Tesla paid the researchers a $10,000 (£8,200) bug bounty reward for disclosing the security flaw and fixed the issue. This included the key fob encryption being upgraded from 40-bit to 80-bit. It took the best part of a year, mind you, but the vulnerability had to be thoroughly tested, the proposed fix also had to be thoroughly tested and integrated into the manufacturing process. All of which takes time. In mitigation, only Tesla Model S vehicles sold before June 2018 were affected, and Tesla had also introduced a dashboard PIN code option that would need to be entered before the car would start.
The newest Tesla key fob vulnerability
The same team of researchers, led by Lennert Wouters, found that they could crack the replacement Tesla Model S key fob. This new attack method was more limited in range than before and took twice as long to crack the codes. However, as it only took two seconds for the original hack, this isn’t any great relief to Tesla Model S owners. Now you might be thinking that doubling the 40-bit encryption to 80-bit should have made the job of cracking it many billion times harder. Unfortunately, a configuration error allowed the researchers to tackle breaking two 40-bit keys instead of a single 80-bit one. This reduces the key discovery process from billions of times to just twice as hard.
Although Wouters and his team didn’t demonstrate the full attack this time around, instead they proved that the concept was possible, it was enough for Tesla to take seriously. This time, there is no need for new key fob hardware either; the fix is all done using an over-the-air (OTA) software upgrade as it was just a configuration error.
The Tesla response
A Tesla spokesperson told Wired that “While nothing can prevent against all vehicle thefts, Tesla has deployed several security enhancements, such as PIN to Drive, that makes them much less likely to occur. We’ve begun to release an over-the-air software update (part of 2019.32) that addresses this researcher’s findings and allows certain Model S owners to update their key fobs inside their car in less than two minutes.”
Tesla believes that neither of those options would be available to other vehicle manufacturers, by way of getting security fixes to existing owners. It refers to this ability to roll out over-the-air security updates as being unique. Indeed, anything that helps differentiate a manufacturer in the increasingly crowded electric vehicle market has to be good for business, and if it’s good for vehicle security as well then it’s a win-win.
Does the car hacking expert agree?
Ken Munro is the founder of, and a consultant at, Pen Test Partners. This is a security company with a long and highly-regarded history of exposing vulnerabilities in the automobile sector.
“The failed fix was a bit of a facepalm moment for Tesla,” Munro says, “perhaps a lesson not to try to fix a vulnerability too fast without sufficient validation.” Not that Munro thinks we should overlook the ability of Tesla to push those OTA updates not only to the car but also to the fob. “That is an achievement,” Munro says, “and a major bonus for security.”

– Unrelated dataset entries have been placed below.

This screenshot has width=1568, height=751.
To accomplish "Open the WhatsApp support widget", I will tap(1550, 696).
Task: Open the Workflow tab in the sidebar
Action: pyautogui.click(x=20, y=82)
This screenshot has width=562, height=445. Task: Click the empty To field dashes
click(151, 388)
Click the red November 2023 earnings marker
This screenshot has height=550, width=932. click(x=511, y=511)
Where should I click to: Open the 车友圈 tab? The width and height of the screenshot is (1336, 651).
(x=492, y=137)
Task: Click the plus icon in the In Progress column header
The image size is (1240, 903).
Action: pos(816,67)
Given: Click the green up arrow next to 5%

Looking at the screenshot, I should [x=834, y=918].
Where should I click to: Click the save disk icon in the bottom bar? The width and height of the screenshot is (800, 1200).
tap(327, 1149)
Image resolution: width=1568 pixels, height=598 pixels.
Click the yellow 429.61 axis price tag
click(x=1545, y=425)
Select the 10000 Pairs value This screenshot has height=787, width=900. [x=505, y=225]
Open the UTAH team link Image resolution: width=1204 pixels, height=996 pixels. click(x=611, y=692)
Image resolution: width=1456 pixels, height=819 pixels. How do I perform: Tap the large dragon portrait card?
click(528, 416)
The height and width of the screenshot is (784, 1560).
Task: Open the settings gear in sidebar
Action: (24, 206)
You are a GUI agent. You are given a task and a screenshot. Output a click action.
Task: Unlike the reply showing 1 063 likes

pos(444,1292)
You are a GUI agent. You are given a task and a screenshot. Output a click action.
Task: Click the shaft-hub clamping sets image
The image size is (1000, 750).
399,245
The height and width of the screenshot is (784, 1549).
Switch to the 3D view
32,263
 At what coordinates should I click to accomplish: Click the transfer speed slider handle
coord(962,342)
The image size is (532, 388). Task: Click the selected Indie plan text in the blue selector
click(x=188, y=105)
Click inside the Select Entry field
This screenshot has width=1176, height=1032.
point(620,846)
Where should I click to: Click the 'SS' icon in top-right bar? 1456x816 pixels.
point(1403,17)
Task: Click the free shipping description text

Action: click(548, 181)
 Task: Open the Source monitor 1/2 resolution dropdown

Indeed, Munro suggests comparing this with the significant problems VAG had when fixing the Megamos transponder key security problems a few years ago. “It took nearly two years to get all affected vehicles into their dealer network for updates to be applied,” he says.
“Tesla does all the right things,” Munro says, “it innovates, encourages and assists researchers and can fix issues fast; helping us in the past when we accidentally bricked our own car during research.” He also acknowledges that there is a fine line between the “leading edge of innovation and the bleeding edge when security doesn’t quite keep up.”
Munro also says that most manufacturers are making “significant progress with security,” particularly where the electric vehicle market is concerned. “Manufacturers are starting to offer functionality on-demand,” he says, such as the concept of paying to unlock launch control for a weekend of fast driving fun. “This adds interesting layers of complexity and payments where security is essential,” Munro concludes.